So now let's get into product specifics. What it's like for tivozanib outside of RCC? The BATON-CRC (colorectal cancer) Phase II trial completed accrual of 252 patients earlier this year, and we expect to see results in the second half of next year.
This is a randomized 2:1 trial, comparing tivozanib plus FOLFOX to the standard of care of avastin plus FOLFOX in first-line colorectal cancer. In addition to the ITT analysis, there are multiple pre-specified biomarker-driven subgroups defined, consistent with our approach of identifying patients who may see a significant clinical benefit beyond that of the broader population.
The BATON-BC Phase II trial in triple negative breast cancer was initiated by AVEO late last year. This is 2:1 randomized trial of approximately 158 patients, comparing tivozanib plus paclitaxel to placebo paclitaxel. Triple negative breast cancer represents a significant unmet medical need, and the scientific rationale for the potential of tivozanib is based on the relatively high occurrence of hypoxia in ER/PR and HER2 negative breast cancer. The hypoxia signature identified using our Human Response Platform has the potential to be a predictive biomarker of tivozanib response.
"We expect both the colorectal and the breast cancer trials to read out by the latter part of 2014."
AV-203, our clinical stage ERBB3 inhibitory antibody candidate, is in Phase I development, with expansion cohorts in specific biomarker-defined patient populations to evaluate the preliminary efficacy in patients with advanced solid tumors. ERBB3 is believed to be an important biologic pathway for multiple solid tumors. We expect results from this biomarker-driven study in 2014. As a reminder, Biogen Idec has the option to develop and commercialize AV-203 for the territory outside of North America, option to be exercised upon demonstration of proof of concept. AVEO retains full rights within North America.
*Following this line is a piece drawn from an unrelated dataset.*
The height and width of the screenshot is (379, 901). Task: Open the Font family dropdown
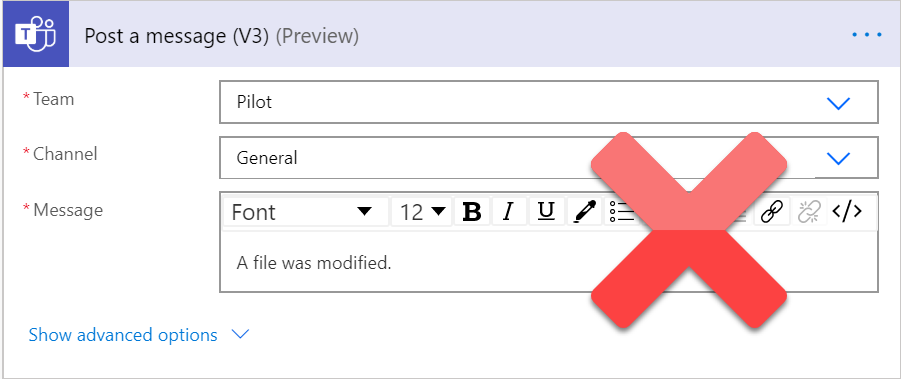tap(305, 212)
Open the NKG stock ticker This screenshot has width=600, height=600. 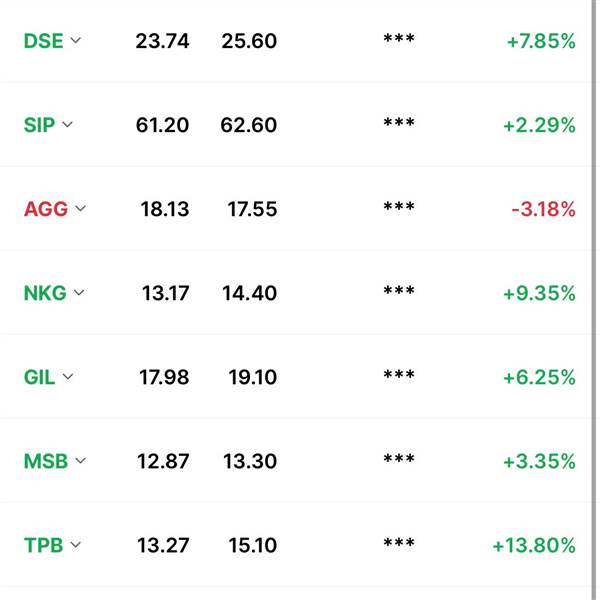pyautogui.click(x=45, y=293)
Ficlatuzumab, for which we have worldwide rights, is a potent hepatocyte growth factor inhibitory antibody that binds to the HGF ligand, with high affinity and specificity to inhibit the HGF/c-Met biological activities. Last year, we announced results from our Phase II trial in lung cancer, where activity was observed in certain patient subpopulations that require further analysis. We believe this signals merit for the investigation, and indeed, we have initiated discussions with multiple opinion leaders for further clinical studies of ficlatuzumab.